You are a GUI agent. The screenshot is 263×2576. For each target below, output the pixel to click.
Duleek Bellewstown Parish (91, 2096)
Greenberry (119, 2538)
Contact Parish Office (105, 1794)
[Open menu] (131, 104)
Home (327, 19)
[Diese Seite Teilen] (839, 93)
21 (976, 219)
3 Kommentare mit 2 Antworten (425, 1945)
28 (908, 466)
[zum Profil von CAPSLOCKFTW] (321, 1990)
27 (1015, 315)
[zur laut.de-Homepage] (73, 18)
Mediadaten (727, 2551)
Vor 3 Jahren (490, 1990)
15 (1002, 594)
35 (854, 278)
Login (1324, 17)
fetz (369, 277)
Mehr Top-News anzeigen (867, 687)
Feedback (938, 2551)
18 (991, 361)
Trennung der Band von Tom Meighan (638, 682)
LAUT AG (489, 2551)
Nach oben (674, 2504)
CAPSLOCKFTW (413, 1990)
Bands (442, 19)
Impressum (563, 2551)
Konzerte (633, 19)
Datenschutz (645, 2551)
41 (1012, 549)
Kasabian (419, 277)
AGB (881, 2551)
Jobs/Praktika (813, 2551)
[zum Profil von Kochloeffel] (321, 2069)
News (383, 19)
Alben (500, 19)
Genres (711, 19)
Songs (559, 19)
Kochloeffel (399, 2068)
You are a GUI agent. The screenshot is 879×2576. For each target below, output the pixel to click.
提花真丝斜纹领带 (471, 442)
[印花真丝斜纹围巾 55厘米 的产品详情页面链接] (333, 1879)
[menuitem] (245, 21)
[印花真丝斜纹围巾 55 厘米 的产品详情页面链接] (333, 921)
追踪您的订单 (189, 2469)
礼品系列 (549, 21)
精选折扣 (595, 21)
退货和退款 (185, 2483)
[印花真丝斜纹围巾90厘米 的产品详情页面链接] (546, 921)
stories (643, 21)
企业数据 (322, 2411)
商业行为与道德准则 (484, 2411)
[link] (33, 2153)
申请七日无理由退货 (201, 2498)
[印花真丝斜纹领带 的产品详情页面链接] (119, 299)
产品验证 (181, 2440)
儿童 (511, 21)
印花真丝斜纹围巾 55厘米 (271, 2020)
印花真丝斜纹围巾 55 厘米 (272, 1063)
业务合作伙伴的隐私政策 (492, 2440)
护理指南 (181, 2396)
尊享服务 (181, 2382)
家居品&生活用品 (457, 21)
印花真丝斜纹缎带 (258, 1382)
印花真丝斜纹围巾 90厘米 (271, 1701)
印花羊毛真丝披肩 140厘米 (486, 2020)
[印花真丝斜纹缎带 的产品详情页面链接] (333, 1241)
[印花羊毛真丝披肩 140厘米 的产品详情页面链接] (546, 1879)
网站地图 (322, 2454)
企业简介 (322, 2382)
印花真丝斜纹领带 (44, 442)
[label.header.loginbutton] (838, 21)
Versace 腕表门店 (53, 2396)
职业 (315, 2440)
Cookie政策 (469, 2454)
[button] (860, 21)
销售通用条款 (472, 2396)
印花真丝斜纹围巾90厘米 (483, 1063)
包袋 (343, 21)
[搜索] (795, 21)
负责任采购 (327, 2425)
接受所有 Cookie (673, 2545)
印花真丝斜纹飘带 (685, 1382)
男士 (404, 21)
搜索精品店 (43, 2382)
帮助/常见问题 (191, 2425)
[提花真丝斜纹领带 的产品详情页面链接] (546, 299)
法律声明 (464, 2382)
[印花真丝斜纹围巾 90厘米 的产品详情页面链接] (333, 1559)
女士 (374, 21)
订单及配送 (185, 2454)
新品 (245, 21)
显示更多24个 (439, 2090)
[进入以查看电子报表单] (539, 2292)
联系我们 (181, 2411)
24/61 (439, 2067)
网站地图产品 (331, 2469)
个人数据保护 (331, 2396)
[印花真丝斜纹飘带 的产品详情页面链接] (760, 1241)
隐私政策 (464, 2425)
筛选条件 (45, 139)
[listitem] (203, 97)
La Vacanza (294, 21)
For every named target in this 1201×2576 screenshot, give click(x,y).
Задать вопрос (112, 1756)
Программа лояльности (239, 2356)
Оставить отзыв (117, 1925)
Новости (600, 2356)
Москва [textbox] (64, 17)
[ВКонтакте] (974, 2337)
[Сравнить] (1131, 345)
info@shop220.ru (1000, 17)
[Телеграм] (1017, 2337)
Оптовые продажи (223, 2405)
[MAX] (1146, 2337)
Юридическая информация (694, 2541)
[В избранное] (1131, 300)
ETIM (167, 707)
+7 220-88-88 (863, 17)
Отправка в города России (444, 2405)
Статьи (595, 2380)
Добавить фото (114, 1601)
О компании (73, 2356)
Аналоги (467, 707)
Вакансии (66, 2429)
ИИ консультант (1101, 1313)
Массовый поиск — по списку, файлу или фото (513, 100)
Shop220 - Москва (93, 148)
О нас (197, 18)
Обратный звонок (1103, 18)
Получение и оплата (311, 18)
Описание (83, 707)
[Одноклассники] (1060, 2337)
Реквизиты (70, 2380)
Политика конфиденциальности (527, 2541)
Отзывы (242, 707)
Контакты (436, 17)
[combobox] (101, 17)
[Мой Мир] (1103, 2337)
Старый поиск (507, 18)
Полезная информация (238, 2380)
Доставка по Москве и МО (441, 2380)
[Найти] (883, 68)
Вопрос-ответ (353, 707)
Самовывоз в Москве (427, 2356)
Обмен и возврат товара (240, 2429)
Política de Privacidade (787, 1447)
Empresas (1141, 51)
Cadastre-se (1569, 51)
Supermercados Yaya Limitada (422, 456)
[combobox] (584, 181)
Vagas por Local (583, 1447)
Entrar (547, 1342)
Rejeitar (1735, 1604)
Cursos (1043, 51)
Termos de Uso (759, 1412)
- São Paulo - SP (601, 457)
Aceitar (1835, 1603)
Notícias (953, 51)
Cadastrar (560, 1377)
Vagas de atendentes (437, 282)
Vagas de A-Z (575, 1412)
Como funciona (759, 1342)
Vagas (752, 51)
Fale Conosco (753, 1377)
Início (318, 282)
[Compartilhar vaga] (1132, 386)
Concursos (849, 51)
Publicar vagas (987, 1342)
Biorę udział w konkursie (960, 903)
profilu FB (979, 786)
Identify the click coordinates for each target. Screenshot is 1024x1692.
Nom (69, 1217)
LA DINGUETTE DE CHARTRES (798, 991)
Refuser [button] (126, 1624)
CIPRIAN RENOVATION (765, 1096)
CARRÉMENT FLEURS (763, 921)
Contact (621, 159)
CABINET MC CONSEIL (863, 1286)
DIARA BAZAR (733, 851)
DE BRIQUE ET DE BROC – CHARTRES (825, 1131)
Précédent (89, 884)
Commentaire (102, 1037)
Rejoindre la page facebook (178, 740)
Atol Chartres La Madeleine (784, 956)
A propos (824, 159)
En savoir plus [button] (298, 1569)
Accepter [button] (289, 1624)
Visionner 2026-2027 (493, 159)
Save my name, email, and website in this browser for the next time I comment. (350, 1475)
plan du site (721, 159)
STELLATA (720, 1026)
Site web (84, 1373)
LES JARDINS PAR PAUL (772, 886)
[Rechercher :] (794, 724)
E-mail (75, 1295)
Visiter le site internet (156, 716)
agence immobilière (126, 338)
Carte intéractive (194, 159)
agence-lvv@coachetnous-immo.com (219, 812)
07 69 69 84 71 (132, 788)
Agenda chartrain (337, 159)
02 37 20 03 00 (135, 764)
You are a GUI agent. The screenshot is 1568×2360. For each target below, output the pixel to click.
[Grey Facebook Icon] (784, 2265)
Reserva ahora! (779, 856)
_ _ _
DESCRIPTION OF THE TASK: An exact copy of every record is needed; write it out in full.

EXERCISE ANSWER:
You are a GUI agent. The screenshot is 263×2576. For each target below, output the pixel to click.
Duleek Bellewstown Parish (91, 2096)
Greenberry (119, 2538)
Contact Parish Office (105, 1794)
[Open menu] (131, 104)
Home (327, 19)
[Diese Seite Teilen] (839, 93)
21 (976, 219)
3 Kommentare mit 2 Antworten (425, 1945)
28 (908, 466)
[zum Profil von CAPSLOCKFTW] (321, 1990)
27 (1015, 315)
[zur laut.de-Homepage] (73, 18)
Mediadaten (727, 2551)
Vor 3 Jahren (490, 1990)
15 (1002, 594)
35 (854, 278)
Login (1324, 17)
fetz (369, 277)
Mehr Top-News anzeigen (867, 687)
Feedback (938, 2551)
18 (991, 361)
Trennung der Band von Tom Meighan (638, 682)
LAUT AG (489, 2551)
Nach oben (674, 2504)
CAPSLOCKFTW (413, 1990)
Bands (442, 19)
Impressum (563, 2551)
Konzerte (633, 19)
Datenschutz (645, 2551)
41 (1012, 549)
Kasabian (419, 277)
AGB (881, 2551)
Jobs/Praktika (813, 2551)
[zum Profil von Kochloeffel] (321, 2069)
News (383, 19)
Alben (500, 19)
Genres (711, 19)
Songs (559, 19)
Kochloeffel (399, 2068)
You are a GUI agent. The screenshot is 879×2576. For each target below, output the pixel to click.
提花真丝斜纹领带 (471, 442)
[印花真丝斜纹围巾 55厘米 的产品详情页面链接] (333, 1879)
[menuitem] (245, 21)
[印花真丝斜纹围巾 55 厘米 的产品详情页面链接] (333, 921)
追踪您的订单 (189, 2469)
礼品系列 (549, 21)
精选折扣 (595, 21)
退货和退款 (185, 2483)
[印花真丝斜纹围巾90厘米 的产品详情页面链接] (546, 921)
stories (643, 21)
企业数据 (322, 2411)
商业行为与道德准则 (484, 2411)
[link] (33, 2153)
申请七日无理由退货 (201, 2498)
[印花真丝斜纹领带 的产品详情页面链接] (119, 299)
产品验证 (181, 2440)
儿童 (511, 21)
印花真丝斜纹围巾 55厘米 (271, 2020)
印花真丝斜纹围巾 55 厘米 (272, 1063)
业务合作伙伴的隐私政策 (492, 2440)
护理指南 (181, 2396)
尊享服务 (181, 2382)
家居品&生活用品 (457, 21)
印花真丝斜纹缎带 (258, 1382)
印花真丝斜纹围巾 90厘米 (271, 1701)
印花羊毛真丝披肩 140厘米 (486, 2020)
[印花真丝斜纹缎带 的产品详情页面链接] (333, 1241)
[印花羊毛真丝披肩 140厘米 的产品详情页面链接] (546, 1879)
网站地图 (322, 2454)
企业简介 (322, 2382)
印花真丝斜纹领带 (44, 442)
[label.header.loginbutton] (838, 21)
Versace 腕表门店 (53, 2396)
职业 (315, 2440)
Cookie政策 (469, 2454)
[button] (860, 21)
销售通用条款 (472, 2396)
印花真丝斜纹围巾90厘米 (483, 1063)
包袋 (343, 21)
[搜索] (795, 21)
负责任采购 (327, 2425)
接受所有 Cookie (673, 2545)
印花真丝斜纹飘带 (685, 1382)
男士 (404, 21)
搜索精品店 (43, 2382)
帮助/常见问题 (191, 2425)
[提花真丝斜纹领带 的产品详情页面链接] (546, 299)
法律声明 (464, 2382)
[印花真丝斜纹围巾 90厘米 的产品详情页面链接] (333, 1559)
女士 (374, 21)
订单及配送 (185, 2454)
新品 (245, 21)
显示更多24个 (439, 2090)
[进入以查看电子报表单] (539, 2292)
联系我们 (181, 2411)
24/61 (439, 2067)
网站地图产品 (331, 2469)
个人数据保护 (331, 2396)
[印花真丝斜纹飘带 的产品详情页面链接] (760, 1241)
隐私政策 (464, 2425)
筛选条件 (45, 139)
[listitem] (203, 97)
La Vacanza (294, 21)
For every named target in this 1201×2576 screenshot, give click(x,y).
Задать вопрос (112, 1756)
Программа лояльности (239, 2356)
Оставить отзыв (117, 1925)
Новости (600, 2356)
Москва [textbox] (64, 17)
[ВКонтакте] (974, 2337)
[Сравнить] (1131, 345)
info@shop220.ru (1000, 17)
[Телеграм] (1017, 2337)
Оптовые продажи (223, 2405)
[MAX] (1146, 2337)
Юридическая информация (694, 2541)
[В избранное] (1131, 300)
ETIM (167, 707)
+7 220-88-88 (863, 17)
Отправка в города России (444, 2405)
Статьи (595, 2380)
Добавить фото (114, 1601)
О компании (73, 2356)
Аналоги (467, 707)
Вакансии (66, 2429)
ИИ консультант (1101, 1313)
Массовый поиск — по списку, файлу или фото (513, 100)
Shop220 - Москва (93, 148)
О нас (197, 18)
Обратный звонок (1103, 18)
Получение и оплата (311, 18)
Описание (83, 707)
[Одноклассники] (1060, 2337)
Реквизиты (70, 2380)
Политика конфиденциальности (527, 2541)
Отзывы (242, 707)
Контакты (436, 17)
[combobox] (101, 17)
[Мой Мир] (1103, 2337)
Старый поиск (507, 18)
Полезная информация (238, 2380)
Доставка по Москве и МО (441, 2380)
[Найти] (883, 68)
Вопрос-ответ (353, 707)
Самовывоз в Москве (427, 2356)
Обмен и возврат товара (240, 2429)
Política de Privacidade (787, 1447)
Empresas (1141, 51)
Cadastre-se (1569, 51)
Supermercados Yaya Limitada (422, 456)
[combobox] (584, 181)
Vagas por Local (583, 1447)
Entrar (547, 1342)
Rejeitar (1735, 1604)
Cursos (1043, 51)
Termos de Uso (759, 1412)
- São Paulo - SP (601, 457)
Aceitar (1835, 1603)
Notícias (953, 51)
Cadastrar (560, 1377)
Vagas de atendentes (437, 282)
Vagas de A-Z (575, 1412)
Como funciona (759, 1342)
Vagas (752, 51)
Fale Conosco (753, 1377)
Início (318, 282)
[Compartilhar vaga] (1132, 386)
Concursos (849, 51)
Publicar vagas (987, 1342)
Biorę udział w konkursie (960, 903)
profilu FB (979, 786)
Identify the click coordinates for each target. Screenshot is 1024x1692.
Nom (69, 1217)
LA DINGUETTE DE CHARTRES (798, 991)
Refuser [button] (126, 1624)
CIPRIAN RENOVATION (765, 1096)
CARRÉMENT FLEURS (763, 921)
Contact (621, 159)
CABINET MC CONSEIL (863, 1286)
DIARA BAZAR (733, 851)
DE BRIQUE ET DE BROC – CHARTRES (825, 1131)
Précédent (89, 884)
Commentaire (102, 1037)
Rejoindre la page facebook (178, 740)
Atol Chartres La Madeleine (784, 956)
A propos (824, 159)
En savoir plus [button] (298, 1569)
Accepter [button] (289, 1624)
Visionner 2026-2027 (493, 159)
Save my name, email, and website in this browser for the next time I comment. (350, 1475)
plan du site (721, 159)
STELLATA (720, 1026)
Site web (84, 1373)
LES JARDINS PAR PAUL (772, 886)
[Rechercher :] (794, 724)
E-mail (75, 1295)
Visiter le site internet (156, 716)
agence immobilière (126, 338)
Carte intéractive (194, 159)
agence-lvv@coachetnous-immo.com (219, 812)
07 69 69 84 71 (132, 788)
Agenda chartrain (337, 159)
02 37 20 03 00 (135, 764)
You are a GUI agent. The screenshot is 1568×2360. For each target below, output the pixel to click.
[Grey Facebook Icon] (784, 2265)
Reserva ahora! (779, 856)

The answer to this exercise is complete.